Cells (1–5×105) in 6-well plates were incubated with Ad-PIN1 or AD-LacZ for 4 h. Cells were treated with or without juglone for 48 h. After trypsinization and collection, cells were washed 3 times with PBS and fixed in 70% ethanol overnight at 4°C. Cells were then washed 3 times in PBS with 0.1% BSA. Cells were incubated with 5 mg/ml of RNase A (DNase free) and 50 mg/ml of PI for 90 min at 4°C. The percentages of cells in different phases of the cell cycle were measured with a FACStar flow cytometer (Becton-Dickinson, San Jose, CA, USA).

Histology and immunohistochemistry

Tissue sections (5 μm) were stained with hematoxylin and eosin (H&E) for analysis under a light microscopy. Immunohistochemical staining was performed with the Dako Envision system (Dako, Carpinteria, CA, USA), which uses dextran polymers conjugated with horseradish peroxidase to avoid contamination with endogenous biotin. The paraffin samples were warmed at 55°C for 30 min. After deparaffinization, tissue sections were treated using a microwave antigen retrieval procedure in 0.01 M sodium citrate buffer (pH 6.0) and immunostained with antibody against PIN1.

Western blot analysis

After collection, cells were placed in lysis buffer (M-PER; Thermo Scientific) for 30 min and then centrifuged at 13,200 × g for 30 min at 4°C. The supernatant was stored at −80°C until use. The fresh osteosarcoma tissues (200 mg) were cut into small pieces and put in lysis buffer (M-PER), homogenized, then centrifuged at 13,200 × g for 15 min at 4°C. The supernatant was stored at −80°C until use. Protein concentration was determined using the Bradford method. The lysates (20 μg/lane) were resolved in a 10% SDS-PAGE gel depending on the target protein sizes and the resolved proteins were transferred onto Immobilon-PVDF membranes (Millipore, Billerica, MA, USA) by electroblotting. Immunoblotting was performed using a primary antibody directed specifically against PIN1 (Santa Cruz Biotechnology, Santa Cruz, CA, USA) at a dilution of 1:2,000. A β-actin monoclonal antibody (Santa Cruz Biotechnology) was used as a control to demonstrate equal loading and transfer. The membranes were incubated with secondary antibodies at a dilution of 1:2,000. The membrane blots were developed using an Amersham ECL™ Advance Western Blotting Detection kit (Amersham, Arlington Heights, IL, USA).

Statistical analysis

Statistical analysis of the data was performed using ANOVA and Duncan’s test. P-value <0.05 was considered to indicate a statistically significant difference.

Results

PIN1 is overexpressed in human osteosarcoma tissues

To assess the effect of PIN1 on osteosarcoma formation and development, PIN1 expression was assessed in human osteosarcoma and normal tissues by immunohistochemistry and western blotting. In the western blotting study, the expression levels of PIN1 protein were 4-fold higher in osteosarcoma tissues compared with normal tissues (Fig. 1A and B). The cyclin D1 level was also significantly increased in osteosarcoma tissues (Fig. 1A). Meanwhile, the expression of proteins upstream of cyclin D1, including β-catenin and cyclin E were also significantly increased in osteosarcoma tissues (Fig. 1A). In the immunohistochemical study, the PIN1 expression was observed in the nucleus and cytoplasm of human osteosarcoma tissues (Fig. 1C).

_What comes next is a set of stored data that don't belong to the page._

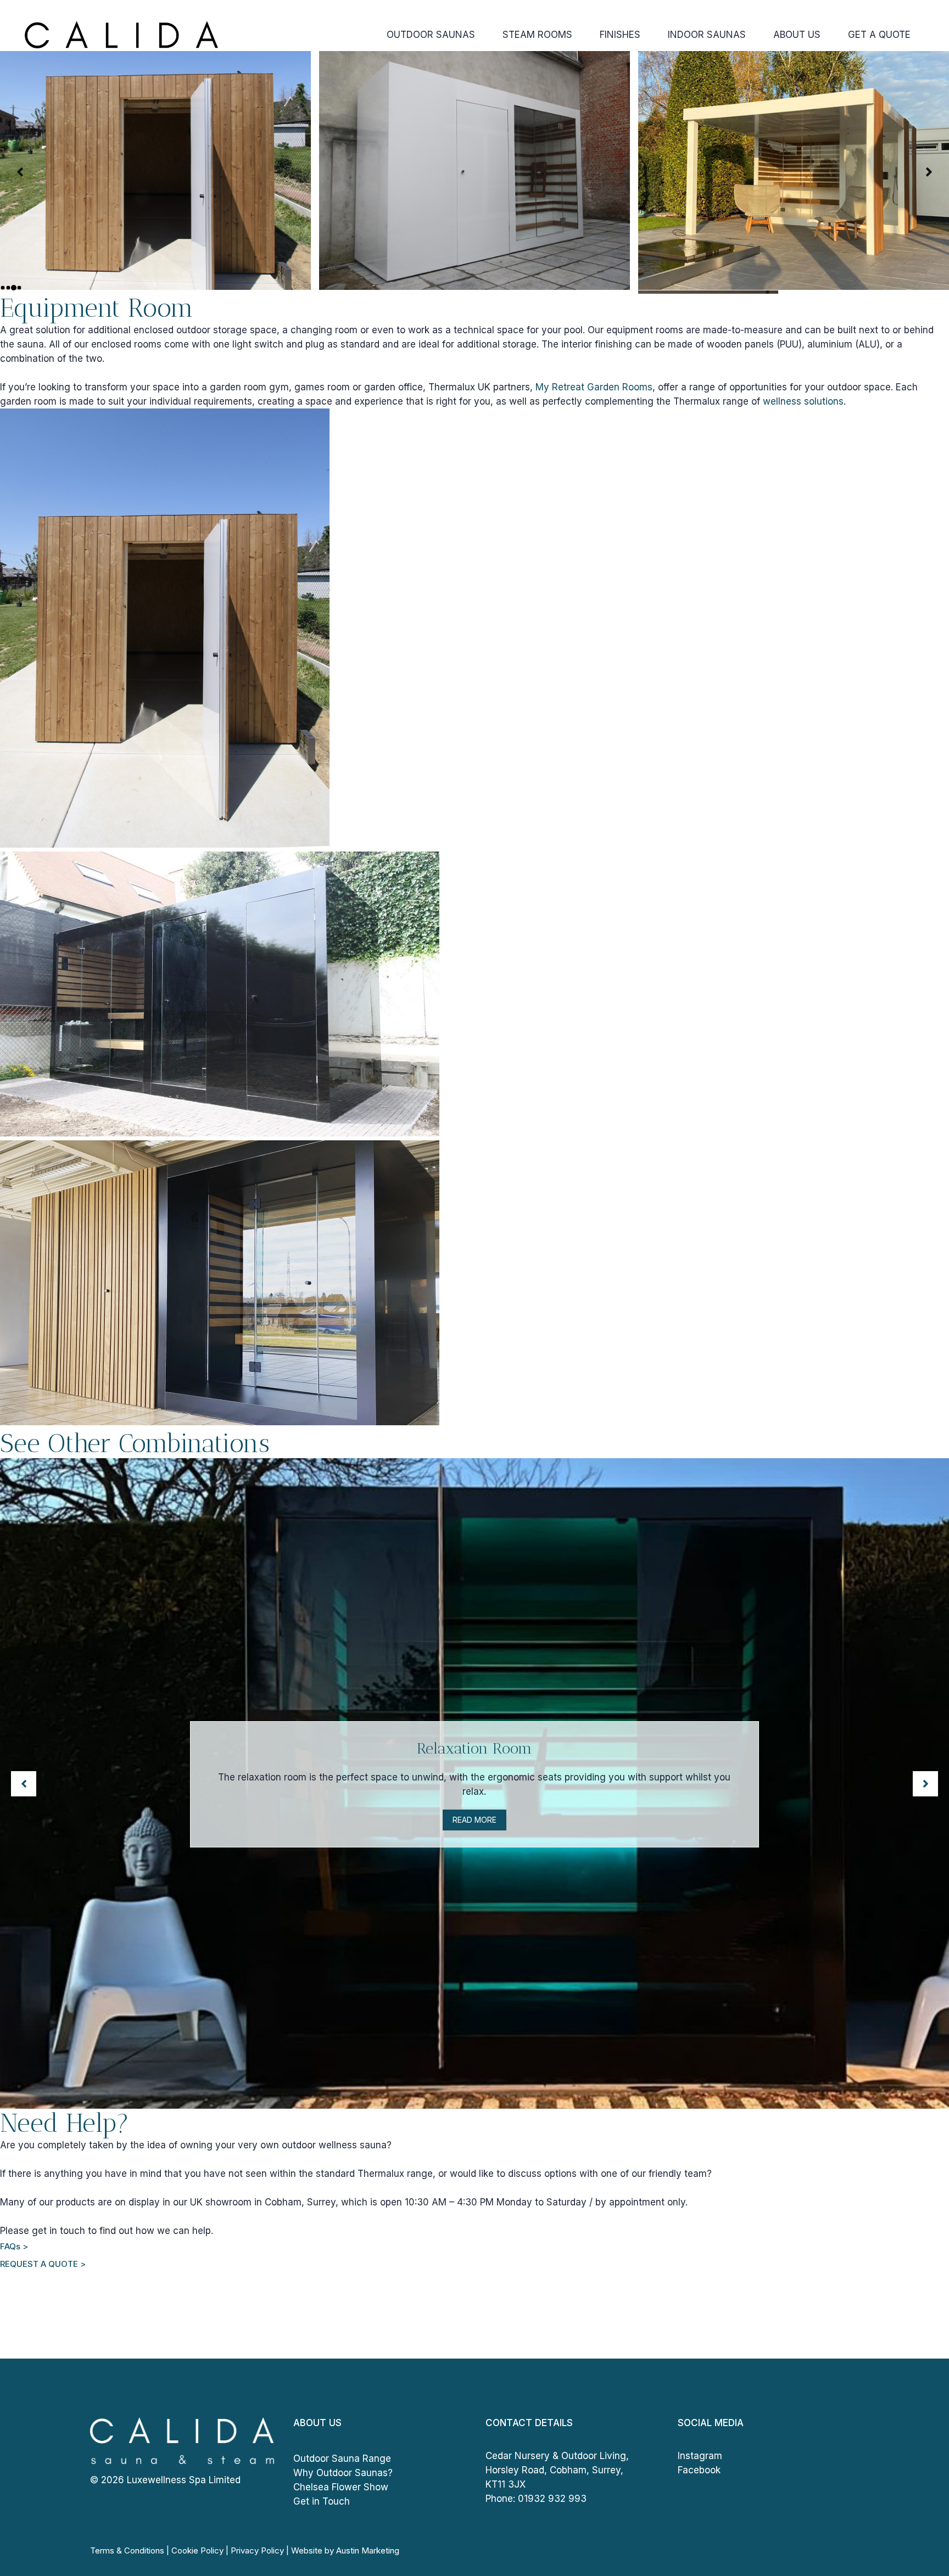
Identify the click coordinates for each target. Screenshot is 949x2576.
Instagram (700, 2455)
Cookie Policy (197, 2550)
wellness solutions (803, 401)
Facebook (699, 2470)
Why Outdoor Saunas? (343, 2472)
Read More (474, 1819)
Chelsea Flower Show (340, 2487)
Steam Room (474, 1748)
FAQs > (14, 2246)
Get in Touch (321, 2501)
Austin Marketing (367, 2550)
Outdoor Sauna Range (342, 2458)
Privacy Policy (257, 2550)
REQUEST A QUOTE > (43, 2264)
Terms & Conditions (127, 2550)
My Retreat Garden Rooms (593, 387)
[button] (20, 172)
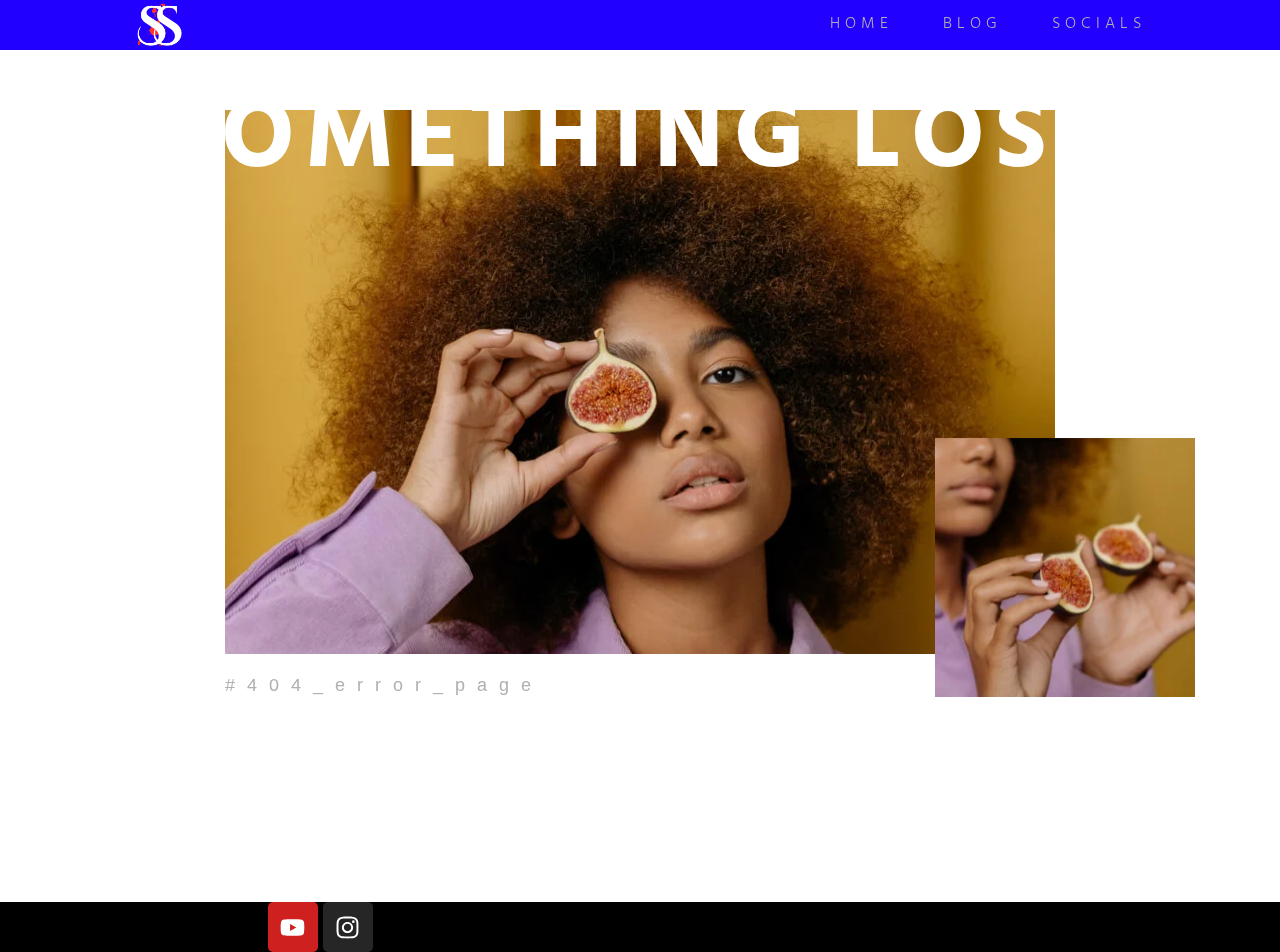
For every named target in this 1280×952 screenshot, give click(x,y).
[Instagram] (348, 927)
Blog (972, 25)
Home (861, 25)
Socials (1099, 25)
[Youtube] (293, 927)
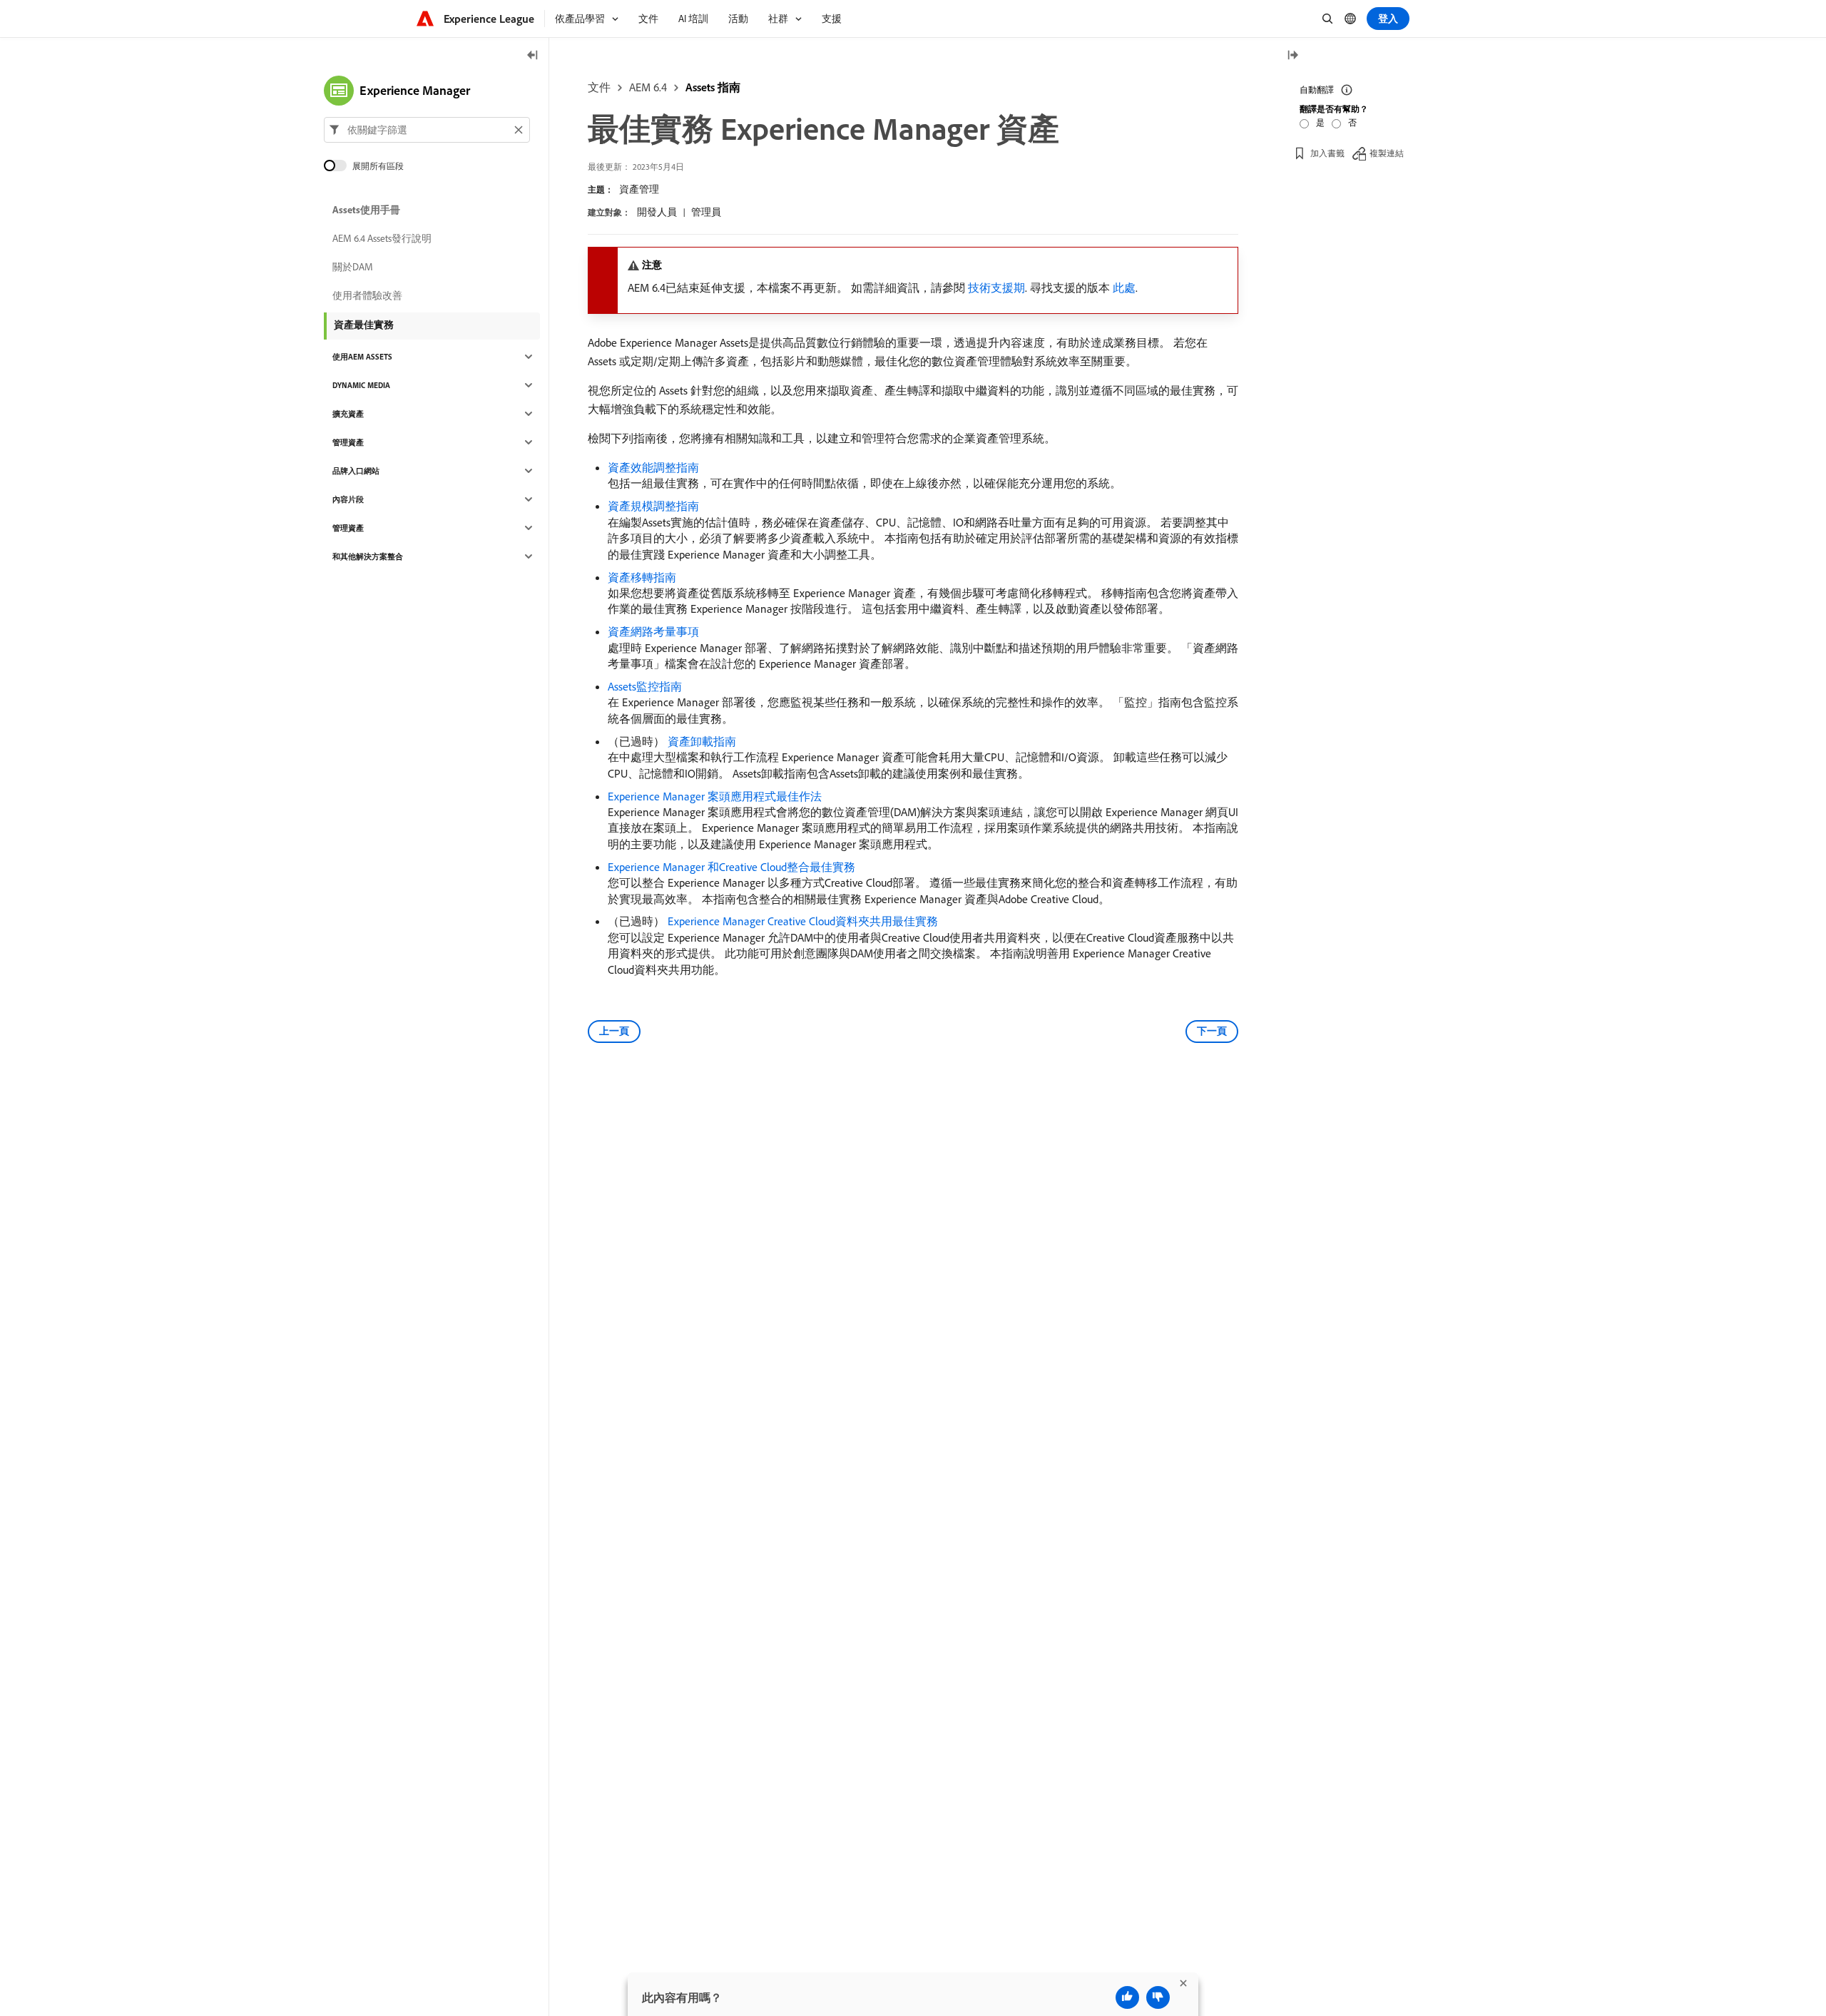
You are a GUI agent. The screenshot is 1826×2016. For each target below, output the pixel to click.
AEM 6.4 (648, 87)
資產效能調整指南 (653, 467)
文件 (599, 87)
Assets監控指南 (645, 686)
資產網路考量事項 (653, 631)
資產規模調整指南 (653, 506)
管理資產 (348, 442)
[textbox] (427, 130)
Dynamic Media (361, 385)
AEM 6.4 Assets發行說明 (382, 238)
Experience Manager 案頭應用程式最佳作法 (715, 796)
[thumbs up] (1127, 1997)
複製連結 (1387, 153)
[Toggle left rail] (533, 56)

Figure 1 Expression of PIN1 in human osteosarcoma tissues. (A) Expression of PIN1, β-catenin, cyclin D1 and E proteins in normal or osteosarcoma tissues (OSA) and (B) densitometric analysis of each protein. (C) Expression of PIN1 in (a and b) normal or (c and d) osteosarcoma tissues by H&E and immunohistochemical staining. *Significantly different from the normal tissue, P<0.05.

PIN1 induces cell proliferation in human osteosarcoma cells

After transfection of the PIN1 adenovirus for 24 h, cellular proliferation was assessed using human osteosarcoma cells, U2-OS and MG63. MTT analysis found that PIN1 overexpression increased the cellular proliferation by ~118±5.5% in 12 h and 121±7.5% in 24 h (Fig. 2A and B). When the PIN1 inhibitor juglone was added, the effects of PIN1 overexpression were abolished (Fig. 2A and B). Juglone also induced cell death of the U2-OS and MG63 cells in a concentration- and time-dependent manner (Fig. 2C-F).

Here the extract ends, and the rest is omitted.